Nordische Ski-Weltmeisterschaften in Seefeld: Wenige Stunden nach den Einzelerfolgen von Markus Eisenbichler im Skispringen und Eric Frenzel in der Nordischen Kombination sorgten auch Fabian Rießle und Stephan Leyhe für Jubel in ihrer Schwarzwälder Heimat. Gemeinsam mit Eric Frenzel sicherte sich Rießle Gold im Teamsprint der Nordischen Kombination, während Stephan Leyhe zusammen mit Karl Geiger, Richard Freitag und Markus Eisenbichler durch eine überlegene Mannschaftsleistung WM-Gold im Teamwettkampf der Männer gewinnen konnte.

Frenzel und Rießle gewannen am Sonntag den Teamsprint nach einem Springen und dem anschließenden 2 x 7,5 km-Langlauf mit einem Vorsprung von knapp über 8 Sekunden vor den Norwegern Jan Schmid und Jarl Magnus Riiber. Bronze gewannen die Österreichern Bernhard Gruber und Franz-Josef Rehrl. Die beiden Deutschen waren nach dem Springen mit einer halben Minute Vorsprung abwechselnd auf die Laufstrecke gegangen und liefen an der Spitze ein einsames Rennen, während sich die Verfolger dahinter in der Führungsarbeit abwechseln konnten. So schmolz der Vorsprung bis zum letzten Wechsel weiter zusammen. „Die letzten beiden Runden waren ziemlich zäh.

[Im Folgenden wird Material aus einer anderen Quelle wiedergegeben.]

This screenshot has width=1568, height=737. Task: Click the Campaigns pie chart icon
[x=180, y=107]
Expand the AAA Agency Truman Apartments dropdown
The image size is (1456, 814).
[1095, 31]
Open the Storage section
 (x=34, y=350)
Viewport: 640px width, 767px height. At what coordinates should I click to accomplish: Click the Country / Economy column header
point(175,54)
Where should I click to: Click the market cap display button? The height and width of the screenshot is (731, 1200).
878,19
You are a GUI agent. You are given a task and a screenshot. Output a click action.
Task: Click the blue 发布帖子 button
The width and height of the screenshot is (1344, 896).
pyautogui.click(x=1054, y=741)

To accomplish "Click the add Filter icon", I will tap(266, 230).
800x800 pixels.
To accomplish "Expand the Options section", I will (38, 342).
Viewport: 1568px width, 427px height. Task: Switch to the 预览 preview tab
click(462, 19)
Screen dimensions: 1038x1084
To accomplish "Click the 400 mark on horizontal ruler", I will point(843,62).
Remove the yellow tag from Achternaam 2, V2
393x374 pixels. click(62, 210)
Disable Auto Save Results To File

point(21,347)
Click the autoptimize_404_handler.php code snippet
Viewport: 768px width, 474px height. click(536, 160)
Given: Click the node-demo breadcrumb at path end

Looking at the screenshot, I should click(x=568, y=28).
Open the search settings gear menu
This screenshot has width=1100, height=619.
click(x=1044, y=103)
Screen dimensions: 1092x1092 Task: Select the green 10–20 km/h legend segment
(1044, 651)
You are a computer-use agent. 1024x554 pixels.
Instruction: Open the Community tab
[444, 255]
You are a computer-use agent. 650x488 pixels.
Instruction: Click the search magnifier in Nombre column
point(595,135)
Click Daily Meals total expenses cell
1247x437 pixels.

Ich bin fertig, aber überglücklich“, freute sich Rießle, den Bundestrainer Hermann Weinbuch aufgrund seiner guten Leistungen im Einzelwettbewerb zusammen mit dem frischgebackenen Weltmeister Eric Frenzel für den Wettbewerb nominiert hatte. „Es hat alles gepasst. Die Taktik ist perfekt aufgegangen. Ich bin sehr bewegt, dass wir schon wieder Gold gewonnen haben“, so die Bilanz des Bundestrainers in der ARD.

Auch Stephan Leyhe erfüllt sich den Traum von Gold

Der Erfolg hatte sich schon beim Einzelspringen angedeutet: Nach Gold und Silber für Markus Eisenbichler und Karl Geiger im Einzelwettbewerb am Vortag auf der Großschanze gingen die deutschen Skispringer tags darauf als Favoriten in den Mannschaftswettbewerb. Ergänzt durch Richard Freitag und den in Breitnau lebenden 27jährigen Wahlschwarzwälder Stephan Leyhe, übertrafen die deutschen Springer am Innsbrucker Bergisel mit einer überragenden Mannschaftsleistung alle Erwartungen. Am Schluß stand ein Vorsprung von 56,6 Punkten zu Buche, zu dem Stephan Leyhe mit 126 und 128,5 Metern einen entscheidenden Beitrag leisten konnte. Leyhe war für Olympiasieger Andreas Wellinger ins Team gekommen, nachdem dieser im Einzelspringen das Finale knapp verpasst hatte.

Nachdem die deutschen Springer ihren Vorsprung nach jedem Durchgang kontinuierlich ausgebaut hatten, sicherten Philipp Aschenwald, Michael Hayböck, Daniel Huber und Stefan Kraft Silber für WM-Gastgeber Österreich, gefolgt von den Japanern um Tournee-Sieger Ryoyu Kobayashi.